Build a Scalable Data Lake with EMR and DLF - Data Lake Formation

The E-MapReduce (EMR) and Data Lake Formation (DLF) combination gives you a centralized, fully managed metadata and permission layer for your data lake on Alibaba Cloud. With this solution, you can ingest data from multiple sources and query it across compute engines without managing a separate metadata store.

After completing this guide, you will have:

A running EMR DataLake cluster backed by DLF Unified Metadata
Initialized metadata and data in your data lake
The ability to query data using Spark SQL or Presto
(Optional) Fine-grained permission management and lifecycle rules in place

Before you begin: Steps 2 and 3 each have multiple paths depending on whether you have an existing EMR cluster or are starting fresh.

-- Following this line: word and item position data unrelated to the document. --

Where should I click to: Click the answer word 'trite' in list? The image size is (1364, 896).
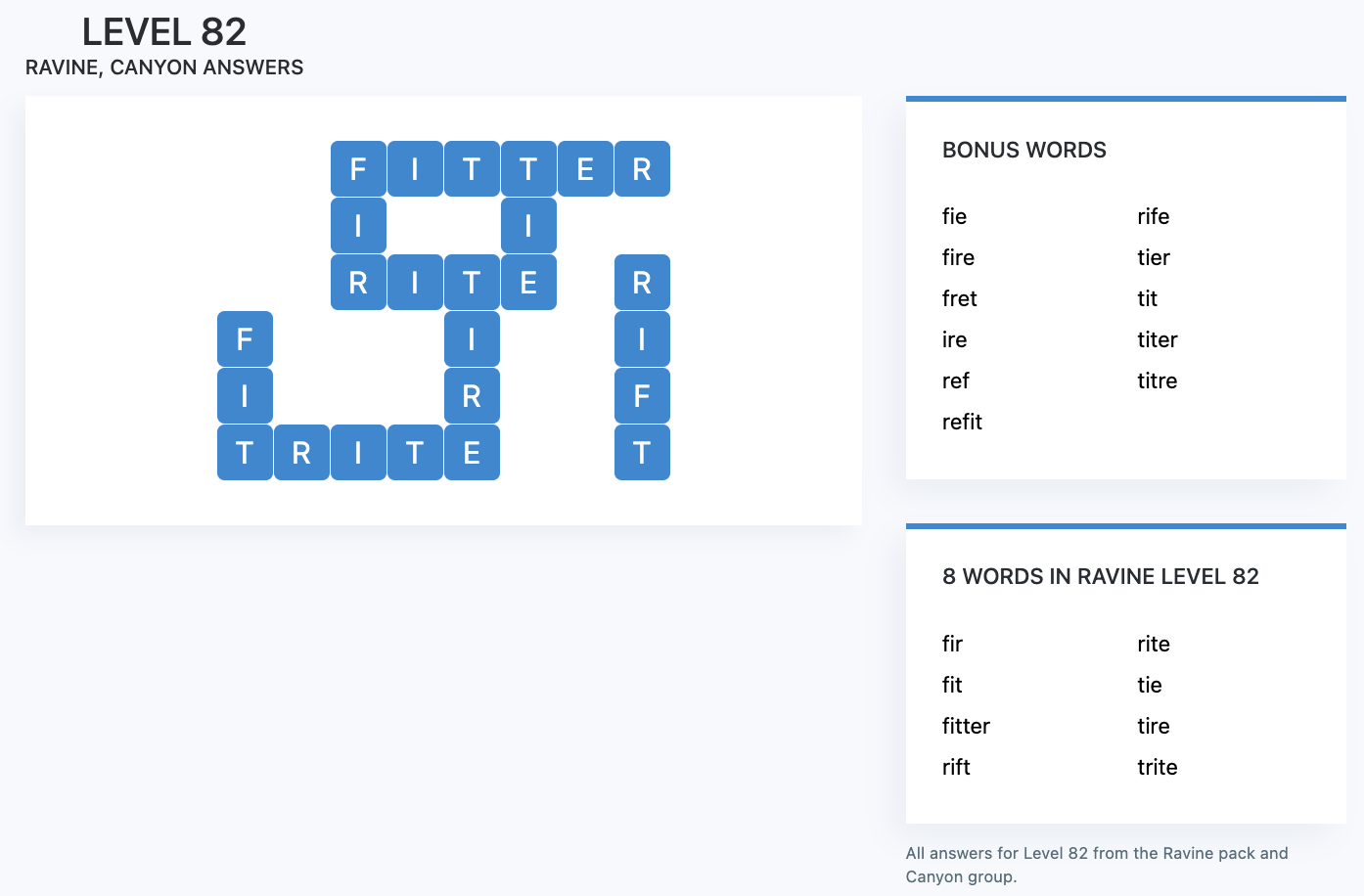pyautogui.click(x=1157, y=767)
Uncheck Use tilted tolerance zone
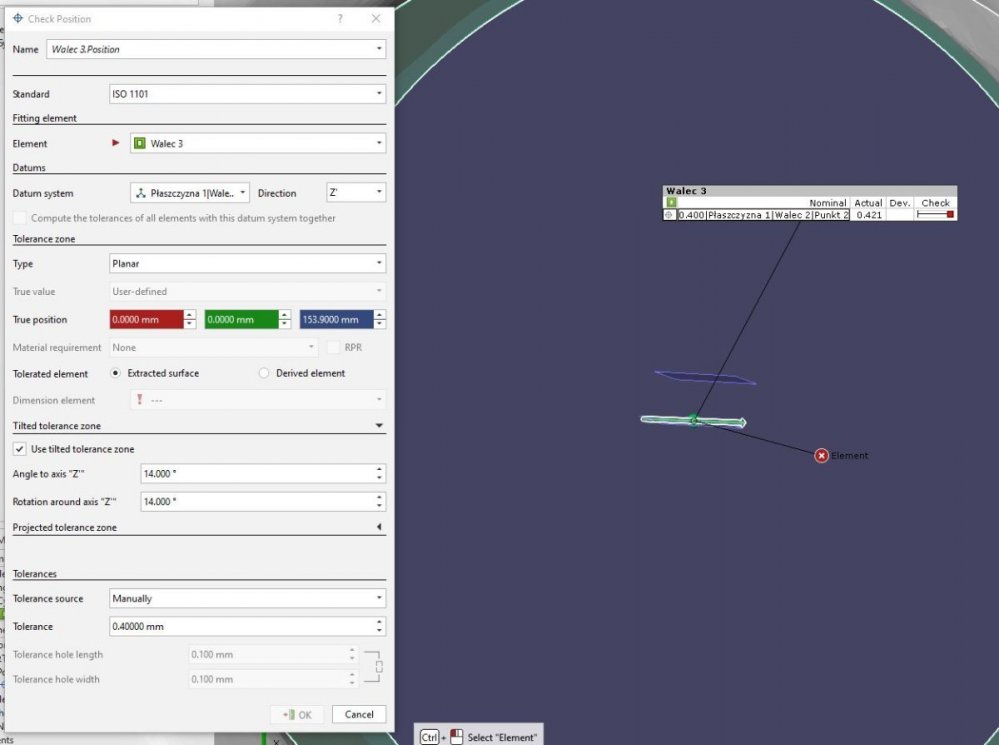999x745 pixels. point(20,449)
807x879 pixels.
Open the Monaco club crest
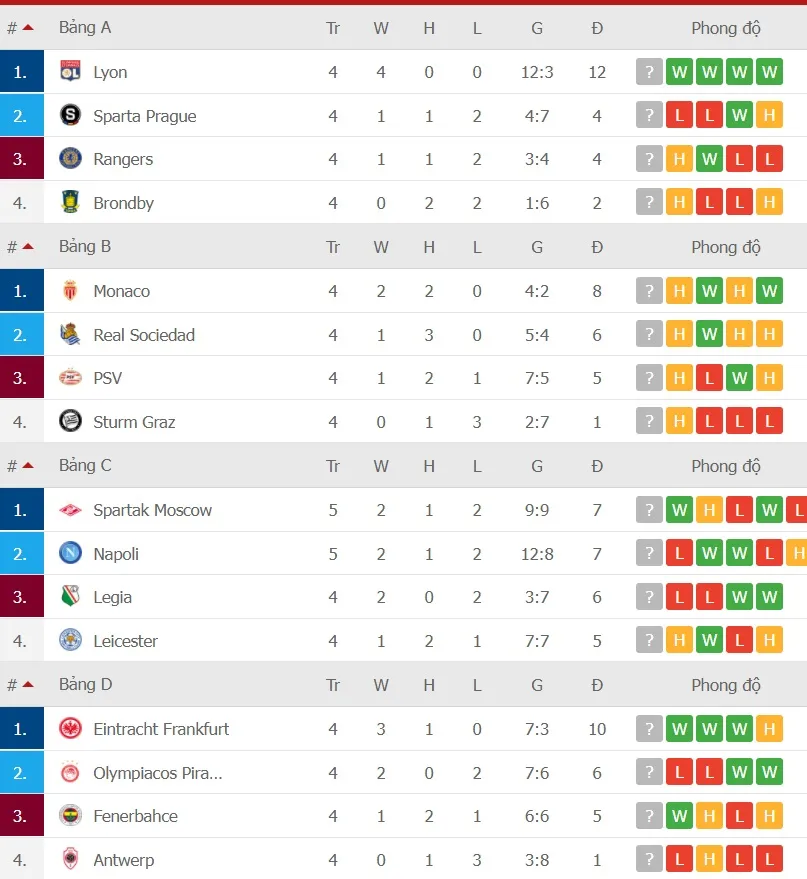point(70,290)
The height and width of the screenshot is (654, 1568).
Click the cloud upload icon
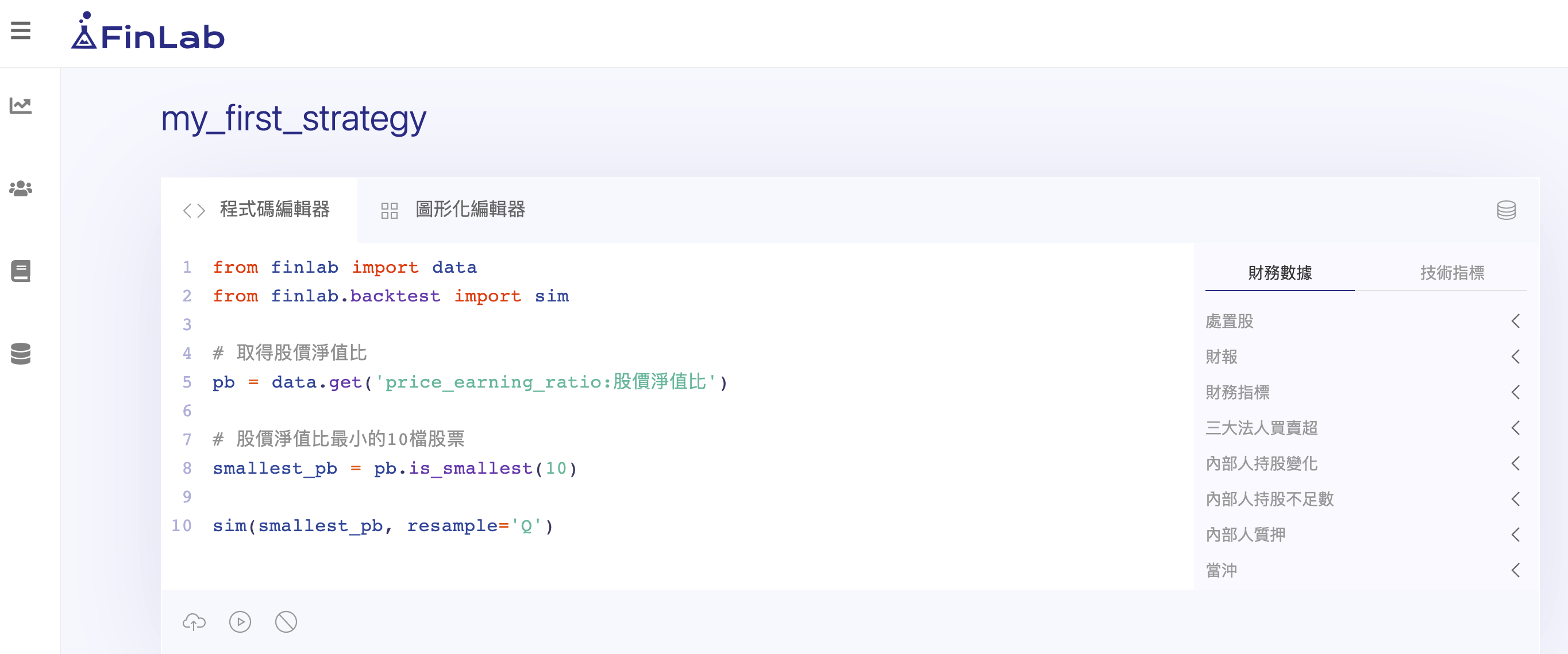[194, 622]
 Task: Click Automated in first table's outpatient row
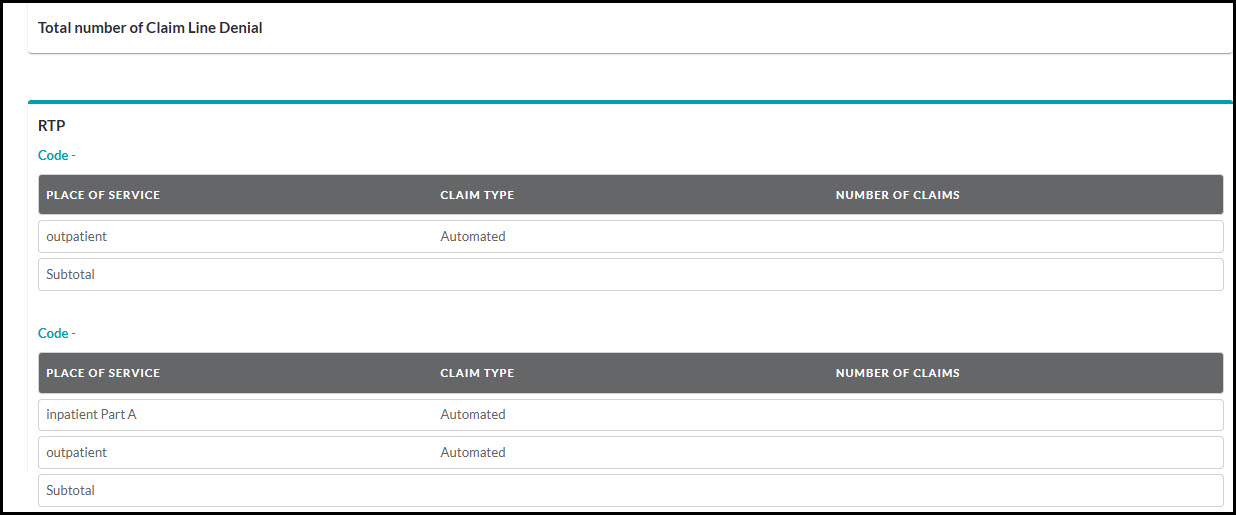pyautogui.click(x=473, y=237)
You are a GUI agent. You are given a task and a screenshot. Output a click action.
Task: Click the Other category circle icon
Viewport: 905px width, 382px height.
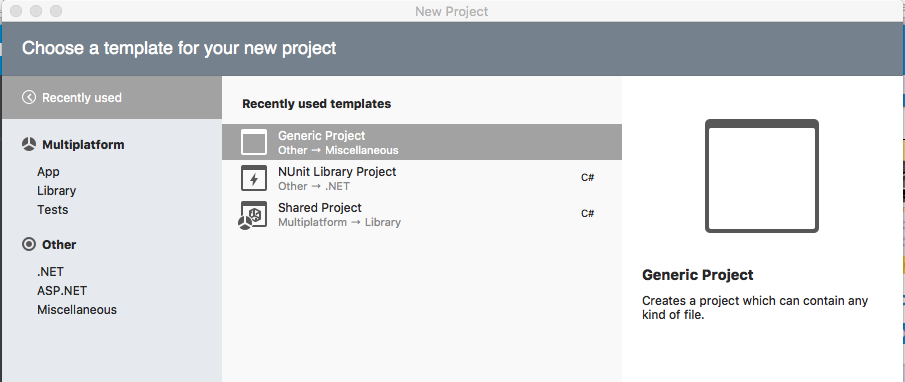[29, 245]
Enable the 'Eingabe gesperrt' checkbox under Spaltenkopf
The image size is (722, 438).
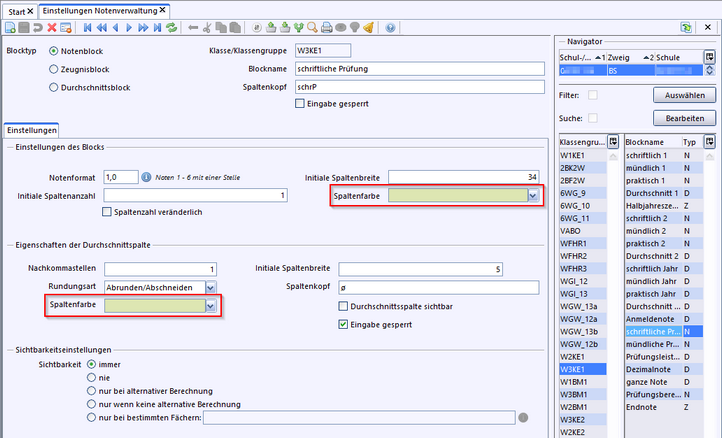301,102
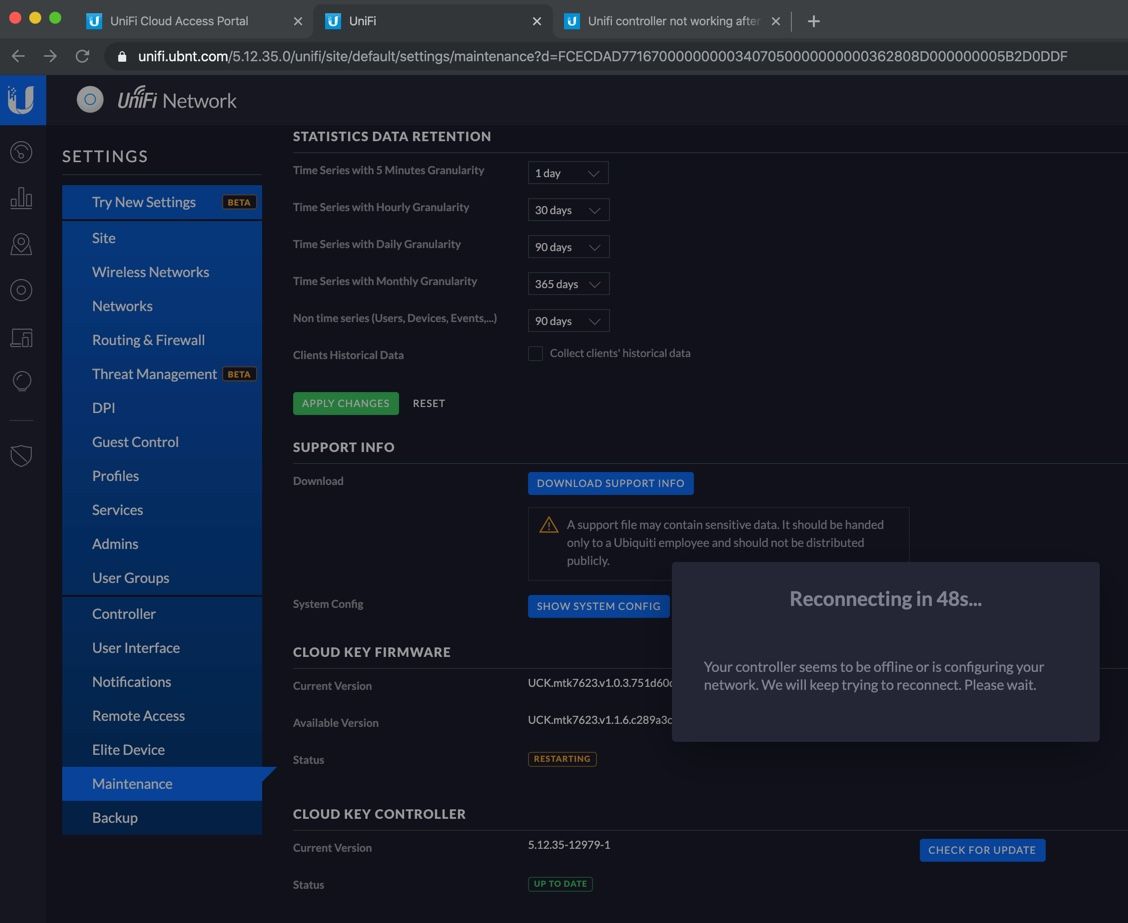Open the Insights lightbulb icon

(21, 382)
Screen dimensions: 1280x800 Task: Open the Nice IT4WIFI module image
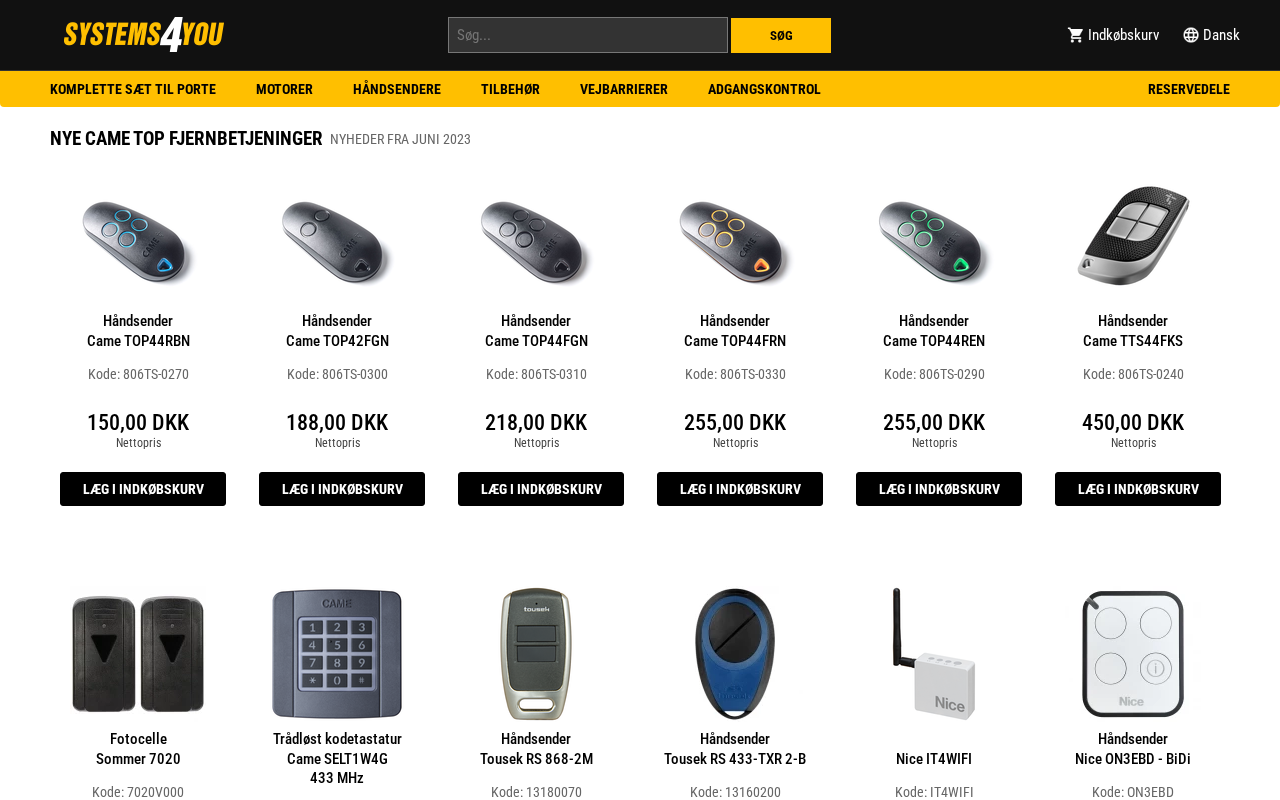tap(934, 654)
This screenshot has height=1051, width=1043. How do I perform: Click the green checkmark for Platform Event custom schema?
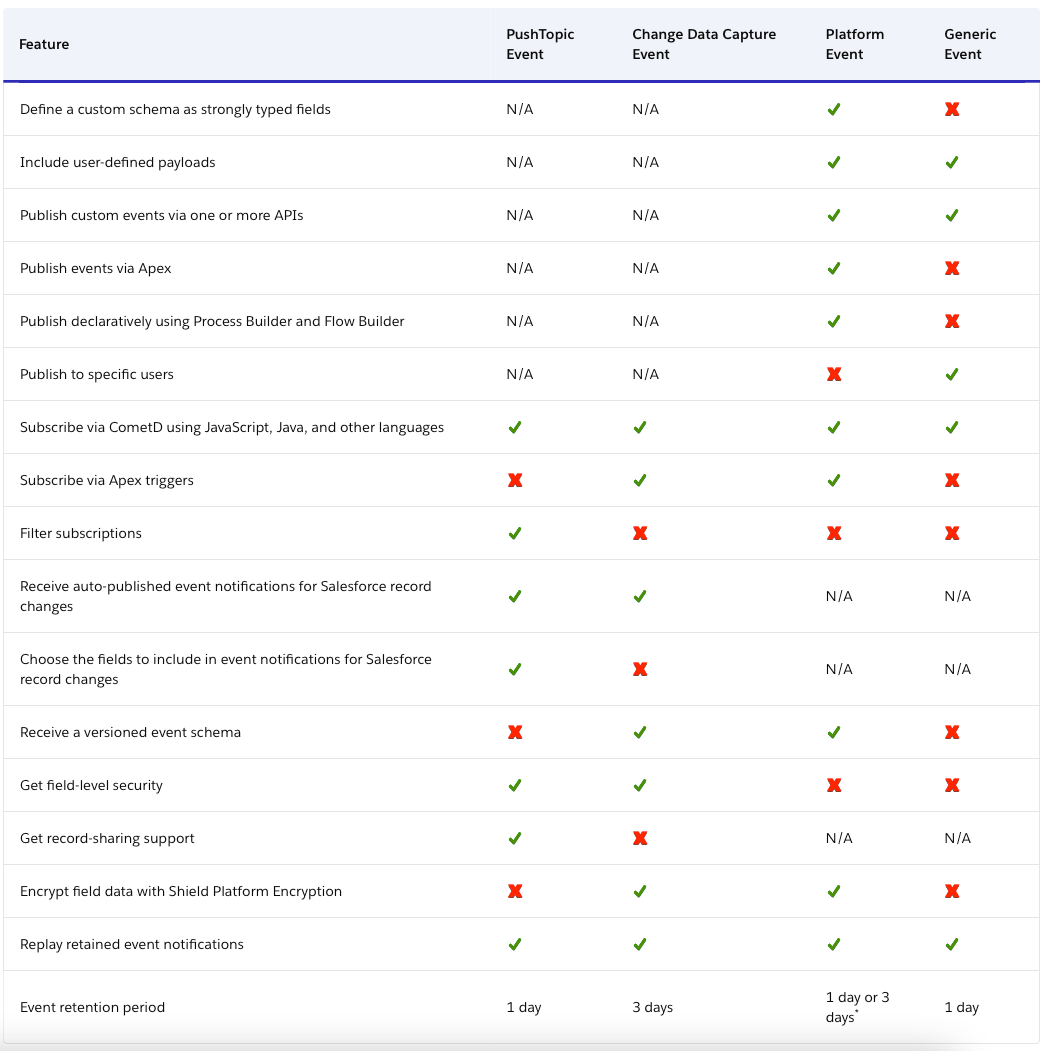834,109
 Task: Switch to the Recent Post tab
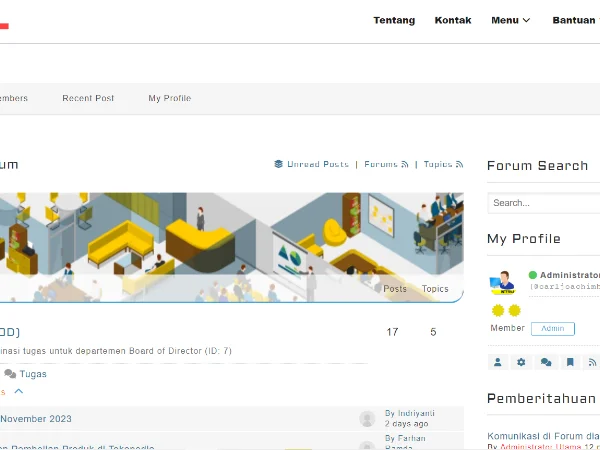[88, 98]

Identify your starting point before proceeding.

Prerequisites

Before you begin, ensure that you have:

An Alibaba Cloud account with EMR and DLF activated
Object Storage Service (OSS) activated in your target region
Sufficient permissions to create EMR clusters and DLF catalogs

For supported regions, see Supported regions and endpoints. For billing details, see Billing.

How it works

DLF provides a cross-engine, fully managed metadata service that replaces the per-cluster Hive metastore used in traditional EMR deployments. Key capabilities include:

Capability	Description
Metadata management	Visualized management with multi-version history and rollback
Metadata migration	Migrate metadata from existing EMR clusters
Full-text search	Search across all metadata
Data profiling	File sizes, row counts, access frequency, small-file counts, file popularity, number of valid files, and more
Cross-engine support	Works with MaxCompute, Flink, and Hologres in addition to the open-source EMR stack
Permission management	Fine-grained controls across catalogs, databases, columns, and functions; integrations for Spark, Hive, Presto, and Impala
Lifecycle management	Automatically archives data based on file popularity and update time, reducing OSS storage costs
Storage optimization	Automatic optimization for the Delta Lake format to reduce storage costs

Step 1: Create an EMR DataLake cluster

When creating the cluster, select DLF Unified Metadata for the Metadata parameter — this connects the cluster to DLF.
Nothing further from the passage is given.